China is still a miracle, no one doubts that. The world’s second largest economy grew at 7.8% last year, according to the IMF, while the world excluding China grew 2.4%—near but not quite at the unofficial recession threshold. (Thank you, China.) But after two decades of double-digit growth that lifted five hundred million out of poverty, 2012 counts as another in a recent string of disappointments. China has yet to recover from the 2008-2009 global economic collapse (welcome to the club, China), an event which exposed vulnerabilities China must address.
Among the worrisome trends: China’s overreliance on manufacturing and exports, which makes it uniquely sensitive to downturns in the global economy; its anemic service-sector economy; its inadequate social safety net, which forces Chinese workers to save more and spend less; and of course the pollution problem, the corruption problem, the stultifying bureaucracy problem, the problems associated with a financial system that doesn’t come close to meeting global standards for transparency, and not least, the growing divide between rich and poor.

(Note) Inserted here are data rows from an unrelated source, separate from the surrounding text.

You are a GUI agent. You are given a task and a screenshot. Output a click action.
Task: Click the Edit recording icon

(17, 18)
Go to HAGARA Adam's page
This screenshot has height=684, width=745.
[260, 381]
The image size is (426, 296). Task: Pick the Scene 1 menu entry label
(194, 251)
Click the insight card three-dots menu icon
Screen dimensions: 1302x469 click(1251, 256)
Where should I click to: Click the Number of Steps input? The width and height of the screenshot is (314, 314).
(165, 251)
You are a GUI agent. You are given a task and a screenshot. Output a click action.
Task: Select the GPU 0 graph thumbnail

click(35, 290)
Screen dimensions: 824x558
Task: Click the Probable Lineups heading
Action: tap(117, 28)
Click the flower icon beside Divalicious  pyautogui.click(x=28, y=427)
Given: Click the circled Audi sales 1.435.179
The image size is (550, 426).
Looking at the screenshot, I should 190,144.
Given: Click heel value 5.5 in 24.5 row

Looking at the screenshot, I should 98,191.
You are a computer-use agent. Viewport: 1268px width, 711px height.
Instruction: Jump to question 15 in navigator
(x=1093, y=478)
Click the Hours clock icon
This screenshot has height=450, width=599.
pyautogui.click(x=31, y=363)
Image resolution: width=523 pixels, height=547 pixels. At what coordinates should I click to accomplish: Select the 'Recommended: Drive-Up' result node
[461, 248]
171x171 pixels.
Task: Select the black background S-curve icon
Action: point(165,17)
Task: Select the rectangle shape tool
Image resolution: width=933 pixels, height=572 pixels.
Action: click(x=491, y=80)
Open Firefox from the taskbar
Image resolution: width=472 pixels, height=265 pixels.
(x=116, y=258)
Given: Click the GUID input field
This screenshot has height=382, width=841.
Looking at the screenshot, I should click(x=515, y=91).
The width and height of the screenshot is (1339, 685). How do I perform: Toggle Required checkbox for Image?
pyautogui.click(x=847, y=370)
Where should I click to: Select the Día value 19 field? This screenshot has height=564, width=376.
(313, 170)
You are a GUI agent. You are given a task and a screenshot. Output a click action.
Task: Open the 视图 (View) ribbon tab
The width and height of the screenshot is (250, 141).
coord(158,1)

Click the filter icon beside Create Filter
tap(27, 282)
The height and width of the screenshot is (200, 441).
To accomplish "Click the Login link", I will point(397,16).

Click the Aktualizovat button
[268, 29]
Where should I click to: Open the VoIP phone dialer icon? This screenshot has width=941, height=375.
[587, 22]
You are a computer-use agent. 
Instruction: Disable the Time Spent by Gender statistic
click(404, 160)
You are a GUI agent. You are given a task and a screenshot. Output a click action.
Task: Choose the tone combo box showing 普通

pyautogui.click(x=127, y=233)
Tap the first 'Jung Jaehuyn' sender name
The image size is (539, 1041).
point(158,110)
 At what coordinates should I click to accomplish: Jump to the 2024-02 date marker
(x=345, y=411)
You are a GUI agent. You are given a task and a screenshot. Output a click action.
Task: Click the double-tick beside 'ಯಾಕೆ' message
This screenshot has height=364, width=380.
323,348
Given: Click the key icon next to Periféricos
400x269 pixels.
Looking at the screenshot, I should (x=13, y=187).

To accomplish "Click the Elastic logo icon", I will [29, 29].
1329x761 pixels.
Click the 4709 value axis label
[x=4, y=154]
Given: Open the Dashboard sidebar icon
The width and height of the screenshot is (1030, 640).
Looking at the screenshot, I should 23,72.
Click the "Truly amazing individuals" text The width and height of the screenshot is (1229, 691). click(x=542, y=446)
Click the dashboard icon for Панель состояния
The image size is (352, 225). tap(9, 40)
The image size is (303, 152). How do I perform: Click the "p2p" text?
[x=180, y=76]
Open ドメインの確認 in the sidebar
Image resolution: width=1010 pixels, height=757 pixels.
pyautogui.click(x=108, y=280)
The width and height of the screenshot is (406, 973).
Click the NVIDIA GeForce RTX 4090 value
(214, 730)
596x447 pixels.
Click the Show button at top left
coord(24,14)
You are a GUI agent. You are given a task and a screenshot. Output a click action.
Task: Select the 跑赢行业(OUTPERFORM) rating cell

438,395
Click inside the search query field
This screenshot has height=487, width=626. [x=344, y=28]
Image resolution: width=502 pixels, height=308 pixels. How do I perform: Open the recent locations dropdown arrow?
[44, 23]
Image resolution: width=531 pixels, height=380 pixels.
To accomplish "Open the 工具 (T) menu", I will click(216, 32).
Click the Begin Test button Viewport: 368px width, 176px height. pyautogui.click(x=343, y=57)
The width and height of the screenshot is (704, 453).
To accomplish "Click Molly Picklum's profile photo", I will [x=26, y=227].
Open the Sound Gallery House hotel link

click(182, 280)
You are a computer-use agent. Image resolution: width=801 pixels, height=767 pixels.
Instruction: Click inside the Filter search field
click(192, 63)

“The word reform gets thrown around a lot,” said Yale’s Stephen Roach, here for the 14th straight year, in a session on economic reform. “It’s a very important word, especially for China, given its extraordinary legacy, beginning with the reforms and opening-up of Deng Xiaoping in the late 1970s.” But reforms, “must be goal-oriented,” Roach continued, “they must be aggressive, and they must be focused on the specific requirements of individual economies. You cannot have reform for the sake of reform.”
China’s new leadership under President Xi Jinping and Premier Li seems to have a realistic sense of the challenge that lies ahead. The theme of this year’s conference (which is sponsored by the Chinese government) sounds a little stilted—“to Deepen Reform and Opening-up for a Well-off Society,” the last part sometimes translated on the fly, equally stilted, as “a moderately prosperous society”— but we understand. It lines up with the broad goals of China’s latest five-year plan: to address inequality, both of income, and of development between the overdeveloped coast and the underdeveloped interior; to increase domestic consumption; to strengthen the social safety net; and, as Vice Premier Zhang Gaoli said through a translator in his speech on day two, to recognize “the fundamental role of the market in resource allocation so that capable companies can excel in competition and the dynamism of the market can be achieved.”
That last will continue to be a challenge, given the dominance of state-owned enterprises in the Chinese economy, but that’s what he’s saying, and it’s exactly what the many captains of Western and Asian industry in attendance wanted to hear.
China has reached a critical stage in its growth—what economists refer to as the “middle-income transition.” That’s when per-capita income (which remains very low in China by developed country standards) rises, together with domestic consumer spending, and reliance on exports falls. “Most developing countries slow down and get stuck at this stage,” Nobel Prize-winning economist Michael Spence of NYU told the delegates in a plenary session.“ Japan, Taiwan, Korea, Singapore and Hong Kong are exceptions, but it’s hard. Among the reasons most fail, both of which are present to some degree already in China, are the loss of the wage advantage to other, earlier-stage developing countries; and the tendency of vested interests to control the policy agenda and block needed structural changes.
What’s more, as Spence pointed out, China enters this phase of its development with at least three unique characteristics that could make the transition harder still: One, the sheer scale of its economy; two, widespread weakness in the developed world; and three, China’s dominant and still growing position in the global economy. Other countries, Spence said, “could focus on domestic growth and development in general without doing a delicate balancing act” between a complex domestic agenda on the one hand and a complex global agenda on the other.
Pascal Lamy, director-general of the World Trade Organization, was among those expressing optimism. Most problems facing China and the world today, Lamy noted, are problems we know how to solve. The challenge lies with translating knowledge into action. Here, he said, China has three advantages over other countries: one, “a propensity…to consider long-term matters;” two, “a specific tolerance for authority;” and finally, the fact that in China “a significant amount of collective resources is still in the hands of the government,” which gives it the leverage, potentially, to speed the pace of change.
Speaker after speaker returned to the need to boost consumer spending inside the world’s most populous country. Fiat Chairman John Elkann told the story of Henry Ford and the revolutionary $5 minimum wage, which gave U.S. autoworkers the means to buy the products of their labor and helped spark the creation of a large and vibrant middle class. Elkann was speaking at a session on China’s transition from world factory to world market, where he was joined by Macy’s CEO Terry Lundgren and Amway co-CEO Douglas DeVos. All have an obvious interest in speeding that transition.
But also on the panel was Zeng Ming, chief strategist for Alibaba Group, China’s e-commerce juggernaut, which handles more transactions than Amazon AMZN and eBay EBAY combined. Ming knows full well how important Chinese consumers are to his company, not to mention China’s larger prosperity. They’re the key to sustaining the Chinese miracle.
An earlier version of this story incorrectly stated that Amway co-founder Richard DeVos spoke at the China Development Forum. It was Amway co-CEO Douglas DeVos. Fortune regrets the error.